# Work required
In the answer, give only the lines from the one containing "映画の名言(ドラマ) (323, 1989)" to the end of the listing below, each reproduced word for word.

# Dataset records

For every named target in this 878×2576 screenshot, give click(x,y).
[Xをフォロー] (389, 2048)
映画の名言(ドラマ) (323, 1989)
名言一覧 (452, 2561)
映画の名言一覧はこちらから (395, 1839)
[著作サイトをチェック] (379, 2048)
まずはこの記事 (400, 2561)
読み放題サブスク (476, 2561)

# Written reply
映画の名言(ドラマ) (323, 1989)
名言一覧 (452, 2561)
映画の名言一覧はこちらから (395, 1839)
[著作サイトをチェック] (379, 2048)
まずはこの記事 (400, 2561)
読み放題サブスク (476, 2561)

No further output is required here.